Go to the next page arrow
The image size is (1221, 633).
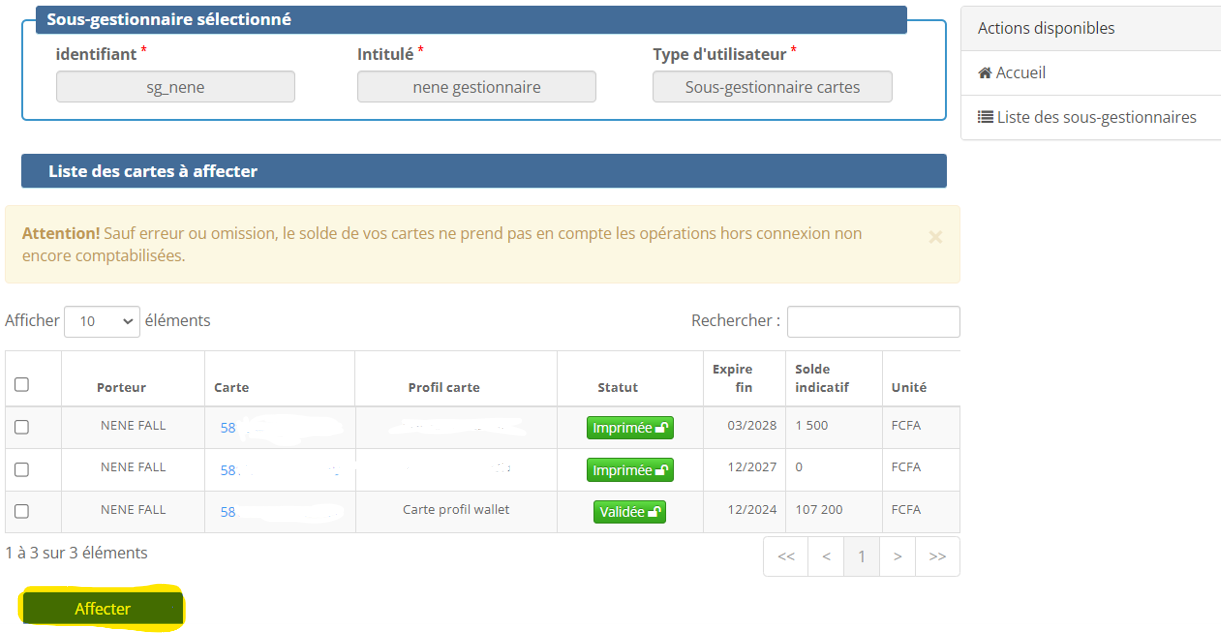pyautogui.click(x=898, y=557)
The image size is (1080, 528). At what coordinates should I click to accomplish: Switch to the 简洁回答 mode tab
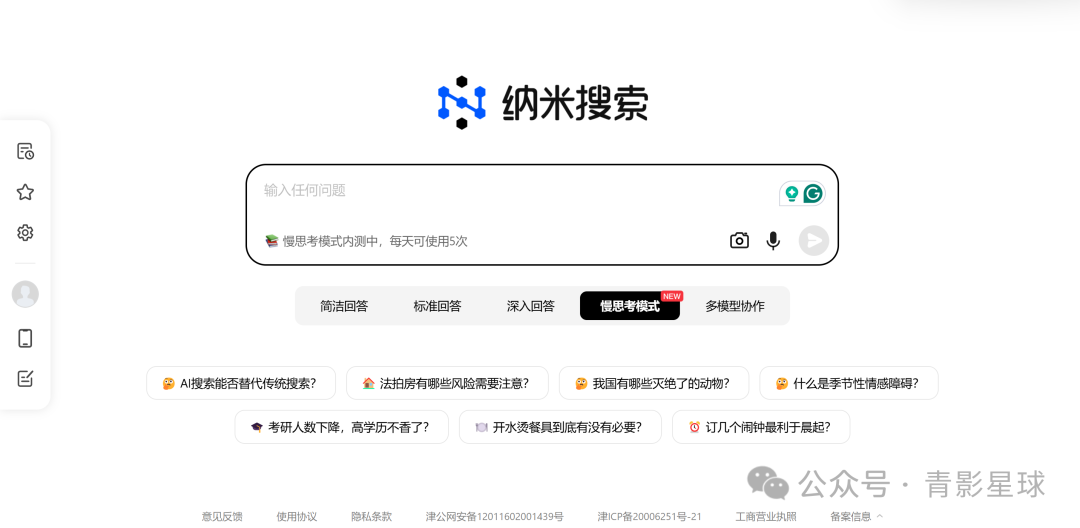tap(344, 306)
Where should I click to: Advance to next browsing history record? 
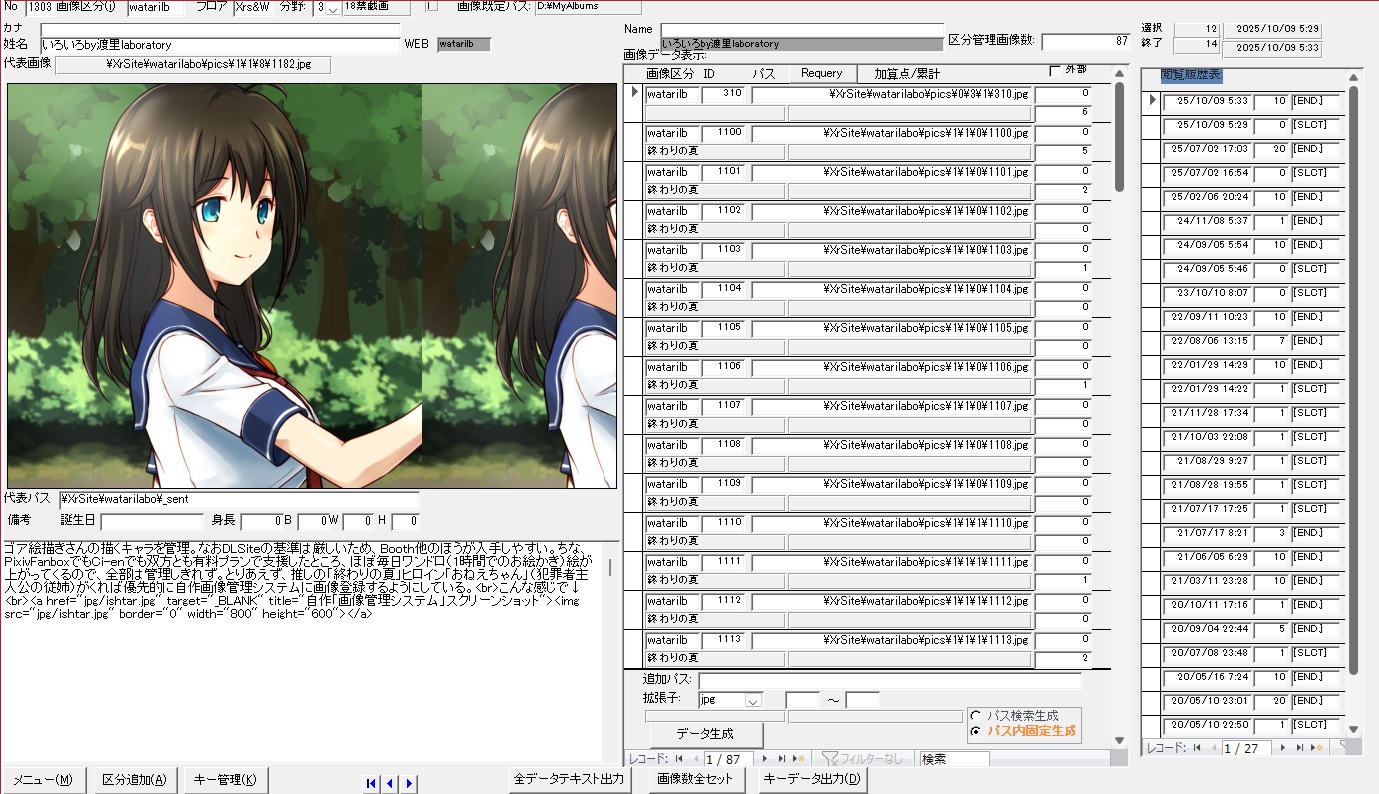(1283, 747)
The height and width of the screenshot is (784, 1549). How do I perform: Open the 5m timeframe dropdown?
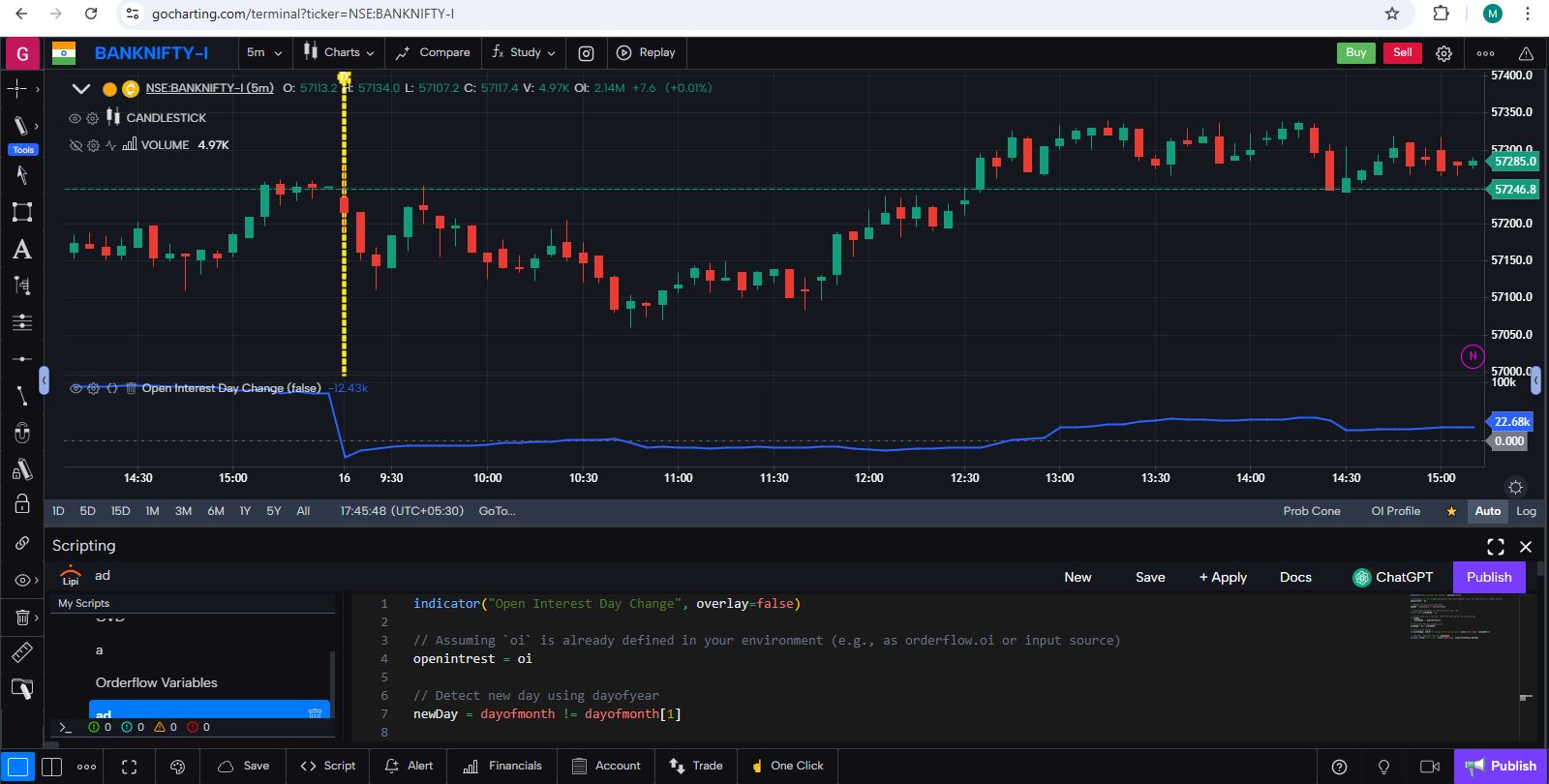pyautogui.click(x=263, y=53)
□ □ □ □ □ □ □
(Work order):
Give back the full listing exactly as written, only without its pictures.

(Task answer):
Go to the next page arrow
The image size is (1221, 633).
pyautogui.click(x=898, y=557)
The image size is (1080, 528). At what coordinates should I click to accomplish: Switch to the 简洁回答 mode tab
tap(344, 306)
Where should I click to: Advance to next browsing history record? 
(1283, 747)
The height and width of the screenshot is (784, 1549). How do I perform: Open the 5m timeframe dropdown?
pyautogui.click(x=263, y=53)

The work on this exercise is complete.